Whether or not employees work at the latest tech startup, they interact with computers and the Internet to accomplish many of their day-to-day tasks.

Mike Nicholson paints a picture of how coding knowledge could be useful to people in the advertising industry. "Just as it’s important for everyone in an agency to understand broadly how a press ad or a TV spot is produced, even if one doesn’t do that oneself, it’s important to have an appreciation of the capabilities and constraints of the digital channel," Nicholson, director of strategic planning at OgilvyAction, tells The Build Network. "It makes you better at your job and more valuable to your client and your agency."

Nicholson says that he taught himself to code and that it’s helped him communicate better with both clients and Ogilvy’s developers, but some companies are making coding a requisite for jobs.

At Yipit, a site that recommends daily deals based on users' locations and interests, everyone learns to code. Founder Vinicius Vacanti equates it to learning the language of any trade. "In finance, everyone learns accounting," says Vacanti. "It’s not because everyone is going to be an accountant but because it’s the language of finance. At a tech startup, code is that language. The idea isn’t for everyone to become a developer but for everyone to learn the language of tech startups."

Coding knowledge doesn’t just help non-technical workers roles talk to developers. The benefits go both ways, Daniel Cane says. At his firm Modernizing Medicine, which designs electronic record-keeping systems for hospitals and doctors' offices, the staff includes 16 physicians — all of whom write code. Cane says that having doctors work on the system is much better than trying to pick their brains and then have developers build a product that will work in the field.

"Banking, law, accounting, architecture — there are plenty of fields where training subject-matter experts to be programmers would make a lot of sense," he tells CNN Money. "You could offer products and services to customers that most engineers and developers simply don't have the knowledge to design."

The naysayers

Look online and you’ll find plenty of crash courses in any computer language you could imagine. Codecademy, Dev Bootcamp, App Academy and others promise to teach you everything from JavaScript fundamentals to Ruby on Rails to basic HTML and CSS.
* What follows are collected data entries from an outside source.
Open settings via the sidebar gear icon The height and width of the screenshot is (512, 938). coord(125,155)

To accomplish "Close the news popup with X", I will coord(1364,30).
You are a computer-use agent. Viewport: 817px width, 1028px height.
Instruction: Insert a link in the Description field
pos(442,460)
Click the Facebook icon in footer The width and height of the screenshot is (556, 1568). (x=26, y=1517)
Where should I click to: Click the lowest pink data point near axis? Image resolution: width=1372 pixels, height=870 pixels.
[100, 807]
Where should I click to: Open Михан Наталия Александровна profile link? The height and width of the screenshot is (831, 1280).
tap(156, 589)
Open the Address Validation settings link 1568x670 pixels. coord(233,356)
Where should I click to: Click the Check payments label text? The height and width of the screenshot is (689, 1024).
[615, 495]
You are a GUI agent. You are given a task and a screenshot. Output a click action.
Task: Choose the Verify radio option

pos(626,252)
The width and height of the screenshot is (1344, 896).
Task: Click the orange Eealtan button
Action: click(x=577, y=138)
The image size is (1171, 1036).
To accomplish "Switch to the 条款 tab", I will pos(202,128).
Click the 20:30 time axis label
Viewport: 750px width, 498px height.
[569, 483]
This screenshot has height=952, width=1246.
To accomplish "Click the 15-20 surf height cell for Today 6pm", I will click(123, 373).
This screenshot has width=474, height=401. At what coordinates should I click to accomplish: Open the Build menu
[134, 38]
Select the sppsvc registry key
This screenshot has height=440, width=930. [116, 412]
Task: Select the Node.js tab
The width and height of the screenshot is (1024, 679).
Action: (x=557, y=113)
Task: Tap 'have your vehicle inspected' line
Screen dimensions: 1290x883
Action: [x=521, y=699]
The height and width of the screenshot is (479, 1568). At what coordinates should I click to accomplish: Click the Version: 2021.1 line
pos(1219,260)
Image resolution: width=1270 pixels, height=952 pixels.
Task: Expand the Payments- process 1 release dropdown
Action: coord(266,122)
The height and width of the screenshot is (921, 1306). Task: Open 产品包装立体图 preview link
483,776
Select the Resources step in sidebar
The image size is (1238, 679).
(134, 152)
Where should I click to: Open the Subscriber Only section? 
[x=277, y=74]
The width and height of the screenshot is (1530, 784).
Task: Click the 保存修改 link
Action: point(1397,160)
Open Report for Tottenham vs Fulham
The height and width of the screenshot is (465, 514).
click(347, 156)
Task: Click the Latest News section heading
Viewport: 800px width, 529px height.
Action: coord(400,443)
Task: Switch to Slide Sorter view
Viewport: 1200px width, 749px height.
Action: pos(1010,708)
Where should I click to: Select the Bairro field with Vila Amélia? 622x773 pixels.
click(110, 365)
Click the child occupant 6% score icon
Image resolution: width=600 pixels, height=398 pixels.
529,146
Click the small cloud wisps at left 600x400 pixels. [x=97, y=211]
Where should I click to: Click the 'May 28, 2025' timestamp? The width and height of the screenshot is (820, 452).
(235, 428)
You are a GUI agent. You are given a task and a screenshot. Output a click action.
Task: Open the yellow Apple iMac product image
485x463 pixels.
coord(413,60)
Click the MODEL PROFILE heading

Rewards-program software company Rakuten Loyalty uses Codecademy’s platform to teach all of its non-technical staff how to code. But some say forcing workers to code isn’t practical.

"You’re not going to teach a coal miner to code," former New York City Mayor Michael Bloomberg said at a conference earlier this month. His comment was part of a discussion about how to incorporate workers displaced from closing coal mines back into the workforce. "Mark Zuckerberg says you can teach them to code and everything will be great. I don't know how to break it to you, but no," Bloomberg said.

While his comments are unique to a particular problem and industry, they raise some interesting questions about the call to arms to learn programming overnight.

Like any language, computer language evolves over time, and learning bits and pieces out of context won’t stick, argues software engineer Chase Felker.

"Restricting yourself to learning about the technology du jour makes it easy to memorize habits rather than thinking them through," he says. "Eventually those technologies and programming languages will go out of style, and you’ll need a flexible understanding to tweak your habits for the next thing."

Just because someone knows how to code doesn’t mean she’s developed critical problem-solving skills. "We don’t need everyone to code — we need everyone to think. And unfortunately, it is very easy to code without thinking," Felker says.

Coding in context

While improved knowledge of coding isn't an end-all be-all for singlehandedly conquering issues like the skills gap, it might help non-technical staff communicate with developers and better understand how a company’s products work. Will you add programming to your HR onboarding soon?